UN backs Russia on internet convention, alarming rights advocates

UNITED NATIONS, United States, Dec 28, 2019 (BSS/AFP) – The United Nations
on Friday approved a Russian-led bid that aims to create a new convention on
cybercrime, alarming rights groups and Western powers that fear a bid to
restrict online freedom.

The General Assembly approved the resolution sponsored by Russia and backed
by China, which would set up a committee of international experts in 2020.

The panel will work to set up “a comprehensive international convention on
countering the use of information and communications technologies for
criminal purposes,” the resolution said.

The United States, European powers and rights groups fear that the language
is code for legitimizing crackdowns on expression, with numerous countries
defining criticism of the government as “criminal.”

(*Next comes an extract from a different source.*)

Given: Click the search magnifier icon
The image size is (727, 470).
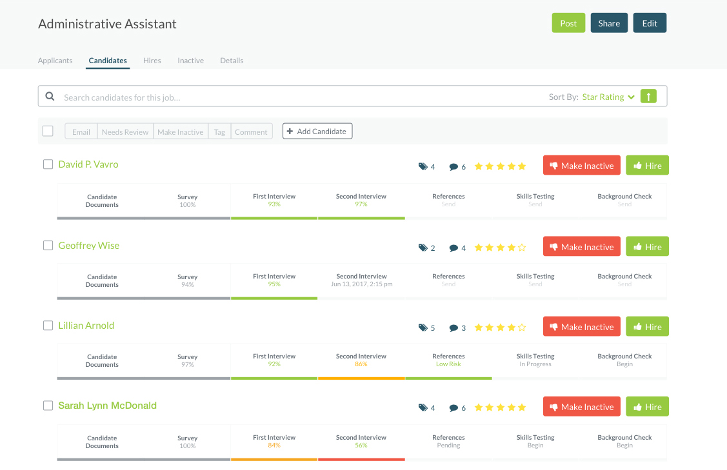Looking at the screenshot, I should pos(50,97).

China heavily restricts internet searches to avoid topics sensitive to its
communist leadership, as well as news sites with critical coverage.

A number of countries have increasingly tried to turn off the internet,
with India cutting off access in Kashmir in August after it stripped autonomy
to the Muslim-majority region and Iran taking much of the country offline as
it cracked down on protests in November.

“It is precisely our fear that (a new convention) would allow the
codification at an international and global level of these types of controls
that’s driving our opposition and our concerns about this resolution,” a US
official said.

Any new UN treaty that spells out internet controls would be “inimical to
the United States’ interests because that doesn’t tally with the fundamental
freedoms we see as necessary across the globe,” he said.

Human Rights Watch called the UN resolution’s list of sponsors “a rogue’s
gallery of some of the earth’s most repressive governments.”

“If the plan is to develop a convention that gives countries legal cover
for internet blackouts and censorship, while creating the potential for
criminalizing free speech, then it’s a bad idea,” said Human Rights Watch’s
Louis Charbonneau.

The United States argues that the world should instead expand its sole
existing accord on cybercrime, the 2001 Budapest Convention, which spells out
international cooperation to curb copyright violations, fraud and child
pornography. Russia has opposed the Budapest Convention, arguing that giving
investigators access to computer data across borders violates national
sovereignty.

The Budapest Convention was drafted by the Council of Europe, but other
countries have joined, including the United States and Japan.

A new UN treaty on cybercrime could render the Budapest Convention
obsolete, further alarming rights groups.